Recorded data:
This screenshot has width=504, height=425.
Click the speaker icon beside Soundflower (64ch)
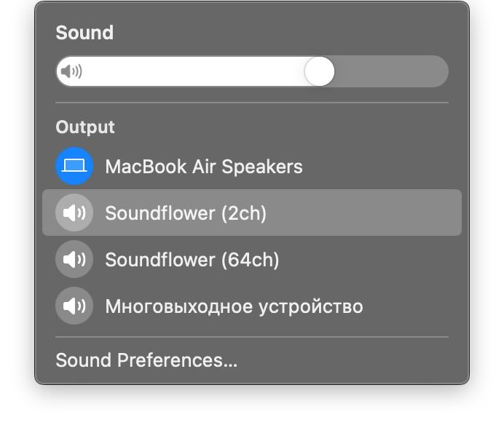[x=74, y=260]
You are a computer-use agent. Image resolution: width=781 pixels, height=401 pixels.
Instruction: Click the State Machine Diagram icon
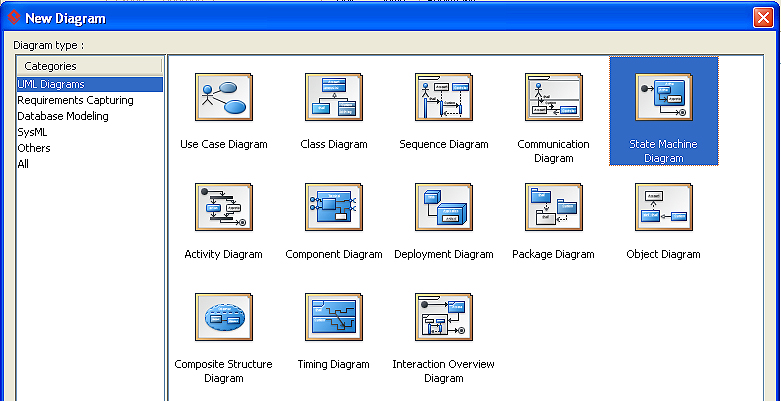click(664, 97)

Goal:
Write out every line of the listing above again, including the requests, but leave out the pictures. Add -127 to each coordinate in the answers, and keep all other numbers unchanged.

Worked solution:
This screenshot has width=504, height=425.
Click the speaker icon beside Soundflower (64ch)
[x=-53, y=133]
You are a computer-use agent. Image resolution: width=781 pixels, height=401 pixels.
Instruction: Click the State Machine Diagram icon
click(537, -30)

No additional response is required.